[Begin]

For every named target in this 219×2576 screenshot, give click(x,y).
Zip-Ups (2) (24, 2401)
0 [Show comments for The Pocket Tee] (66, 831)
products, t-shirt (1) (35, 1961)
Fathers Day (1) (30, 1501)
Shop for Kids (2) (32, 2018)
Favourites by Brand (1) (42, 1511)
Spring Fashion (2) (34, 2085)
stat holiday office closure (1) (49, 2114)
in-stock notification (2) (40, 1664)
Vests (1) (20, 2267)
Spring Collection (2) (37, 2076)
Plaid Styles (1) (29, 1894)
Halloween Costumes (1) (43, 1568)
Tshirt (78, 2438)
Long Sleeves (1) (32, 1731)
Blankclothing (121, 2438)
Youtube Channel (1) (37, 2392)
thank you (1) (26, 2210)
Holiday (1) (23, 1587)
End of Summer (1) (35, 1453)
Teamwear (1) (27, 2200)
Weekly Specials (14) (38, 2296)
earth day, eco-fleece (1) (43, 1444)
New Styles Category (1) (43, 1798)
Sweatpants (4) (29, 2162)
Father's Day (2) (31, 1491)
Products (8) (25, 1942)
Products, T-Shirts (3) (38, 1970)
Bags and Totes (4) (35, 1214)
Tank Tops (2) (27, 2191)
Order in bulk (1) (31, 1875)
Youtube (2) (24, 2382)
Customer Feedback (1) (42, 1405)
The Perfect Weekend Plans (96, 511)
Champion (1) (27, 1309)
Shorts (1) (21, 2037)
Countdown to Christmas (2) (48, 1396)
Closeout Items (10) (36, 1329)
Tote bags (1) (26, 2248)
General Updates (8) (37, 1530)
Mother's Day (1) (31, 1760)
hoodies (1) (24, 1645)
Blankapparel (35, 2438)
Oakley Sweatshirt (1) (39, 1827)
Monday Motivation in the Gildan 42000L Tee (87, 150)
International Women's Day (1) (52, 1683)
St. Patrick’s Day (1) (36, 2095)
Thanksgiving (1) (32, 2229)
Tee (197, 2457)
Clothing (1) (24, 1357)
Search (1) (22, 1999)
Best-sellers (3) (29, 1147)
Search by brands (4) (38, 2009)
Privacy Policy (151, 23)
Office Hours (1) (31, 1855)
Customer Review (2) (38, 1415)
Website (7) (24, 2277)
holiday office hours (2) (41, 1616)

[End]

The request -> Swap "Youtube" for "YouTube" everywhere it appears in the records above, and write out all their lines again with nothing else changed.

Task solution ->
For every named target in this 219×2576 screenshot, give click(x,y).
Zip-Ups (2) (24, 2401)
0 [Show comments for The Pocket Tee] (66, 831)
products, t-shirt (1) (35, 1961)
Fathers Day (1) (30, 1501)
Shop for Kids (2) (32, 2018)
Favourites by Brand (1) (42, 1511)
Spring Fashion (2) (34, 2085)
stat holiday office closure (1) (49, 2114)
in-stock notification (2) (40, 1664)
Vests (1) (20, 2267)
Spring Collection (2) (37, 2076)
Plaid Styles (1) (29, 1894)
Halloween Costumes (1) (43, 1568)
Tshirt (78, 2438)
Long Sleeves (1) (32, 1731)
Blankclothing (121, 2438)
YouTube Channel (1) (37, 2392)
thank you (1) (26, 2210)
Holiday (1) (23, 1587)
End of Summer (1) (35, 1453)
Teamwear (1) (27, 2200)
Weekly Specials (14) (38, 2296)
earth day, eco-fleece (1) (43, 1444)
New Styles Category (1) (43, 1798)
Sweatpants (4) (29, 2162)
Father's Day (2) (31, 1491)
Products (8) (25, 1942)
Products, T-Shirts (3) (38, 1970)
Bags and Totes (4) (35, 1214)
Tank Tops (2) (27, 2191)
Order in bulk (1) (31, 1875)
YouTube (2) (24, 2382)
Customer Feedback (1) (42, 1405)
The Perfect Weekend Plans (96, 511)
Champion (1) (27, 1309)
Shorts (1) (21, 2037)
Countdown to Christmas (2) (48, 1396)
Closeout Items (10) (36, 1329)
Tote bags (1) (26, 2248)
General Updates (8) (37, 1530)
Mother's Day (1) (31, 1760)
hoodies (1) (24, 1645)
Blankapparel (35, 2438)
Oakley Sweatshirt (1) (39, 1827)
Monday Motivation in the Gildan 42000L Tee (87, 150)
International Women's Day (1) (52, 1683)
St. Patrick’s Day (1) (36, 2095)
Thanksgiving (1) (32, 2229)
Tee (197, 2457)
Clothing (1) (24, 1357)
Search (1) (22, 1999)
Best-sellers (3) (29, 1147)
Search by brands (4) (38, 2009)
Privacy Policy (151, 23)
Office Hours (1) (31, 1855)
Customer Review (2) (38, 1415)
Website (7) (24, 2277)
holiday office hours (2) (41, 1616)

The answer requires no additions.